Another example is the study of Ravindran et al. (2021), where the structural properties of carbon fiber reinforced epoxy composite T-joints containing a small weight fraction (1%) of carbon nanotubes (CNTs), carbon nanofibers (CNFs) or graphene nanoplatelets (GNPs) within the polymer matrix phase was analyzed. Their experimental testing revealed that the strengthening effect depends on the nanoparticle type, with (CNFs) being the most effective at increasing the failure initiation load (~68%), ultimate failure load (46%) and absorbed energy capacity (~200%) of the T-joint [64].
A related study is that of Ning et al. (2022).
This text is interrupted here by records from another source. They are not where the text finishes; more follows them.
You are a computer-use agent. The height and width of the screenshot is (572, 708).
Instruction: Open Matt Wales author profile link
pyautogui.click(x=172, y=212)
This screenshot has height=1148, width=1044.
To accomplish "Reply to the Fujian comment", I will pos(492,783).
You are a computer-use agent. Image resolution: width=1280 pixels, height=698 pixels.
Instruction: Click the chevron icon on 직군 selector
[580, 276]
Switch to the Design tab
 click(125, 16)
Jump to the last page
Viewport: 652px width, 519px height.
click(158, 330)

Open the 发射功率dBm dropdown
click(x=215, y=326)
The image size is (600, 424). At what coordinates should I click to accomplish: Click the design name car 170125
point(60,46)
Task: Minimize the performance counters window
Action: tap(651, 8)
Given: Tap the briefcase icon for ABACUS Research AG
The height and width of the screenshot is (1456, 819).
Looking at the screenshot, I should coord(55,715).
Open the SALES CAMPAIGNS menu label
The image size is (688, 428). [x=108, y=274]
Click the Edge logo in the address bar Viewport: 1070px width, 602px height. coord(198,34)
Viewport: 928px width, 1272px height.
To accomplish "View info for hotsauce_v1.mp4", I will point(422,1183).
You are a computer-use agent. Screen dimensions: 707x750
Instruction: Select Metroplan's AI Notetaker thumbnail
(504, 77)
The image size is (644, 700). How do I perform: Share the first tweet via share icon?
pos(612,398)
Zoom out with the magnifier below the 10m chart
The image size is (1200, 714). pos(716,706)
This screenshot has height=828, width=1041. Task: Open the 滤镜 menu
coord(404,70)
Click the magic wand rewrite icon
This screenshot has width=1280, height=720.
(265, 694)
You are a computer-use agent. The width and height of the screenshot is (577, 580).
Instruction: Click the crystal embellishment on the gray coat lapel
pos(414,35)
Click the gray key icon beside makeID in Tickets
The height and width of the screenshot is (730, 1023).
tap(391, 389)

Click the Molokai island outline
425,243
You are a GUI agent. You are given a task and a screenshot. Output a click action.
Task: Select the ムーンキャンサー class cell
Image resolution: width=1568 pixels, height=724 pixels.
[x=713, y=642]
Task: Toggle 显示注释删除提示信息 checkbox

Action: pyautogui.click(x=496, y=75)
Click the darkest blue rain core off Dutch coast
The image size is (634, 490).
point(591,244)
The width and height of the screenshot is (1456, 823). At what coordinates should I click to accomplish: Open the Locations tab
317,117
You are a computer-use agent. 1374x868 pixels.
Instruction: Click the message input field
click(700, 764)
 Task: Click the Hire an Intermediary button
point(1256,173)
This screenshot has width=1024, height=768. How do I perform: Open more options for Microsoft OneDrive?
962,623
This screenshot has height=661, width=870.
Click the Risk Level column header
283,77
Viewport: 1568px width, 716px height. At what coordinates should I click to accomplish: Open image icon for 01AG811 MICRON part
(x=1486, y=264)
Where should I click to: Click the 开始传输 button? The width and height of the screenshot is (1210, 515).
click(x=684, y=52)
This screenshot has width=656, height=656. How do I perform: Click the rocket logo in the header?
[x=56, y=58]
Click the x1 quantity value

They examined the effect of nanoparticles (NP) on the toughening of epoxy resins and analyzed how well the improvement in matrix toughness transfers to its carbon fiber reinforced composites. The NPs used contained the same percentage of soft and hard polymer composition, but the particles had different morphology, being homogenous versus core/shell structures. Their results showed that the core/shell particles, especially when the soft polymer is the core and the rigid polymer is the shell, give 851%, 185%, and 43% enhancement in GIC (epoxy), GIC (composite) and GIIC (composite), respectively, compared to the control specimen. Homogeneous particles were much less effective. Their study also suggests that the effective toughening of composite requires the combination of well dispersed and strong particle-resin and resin matrix-fiber interfaces [60].
These physicochemical differences in both nanomaterials affect the viscosity and chemical properties of the mixture with epoxy resin and isopropanol, due to their sizes, and the difference in the number of oxygen-containing functional groups present on its surface [30,65,66].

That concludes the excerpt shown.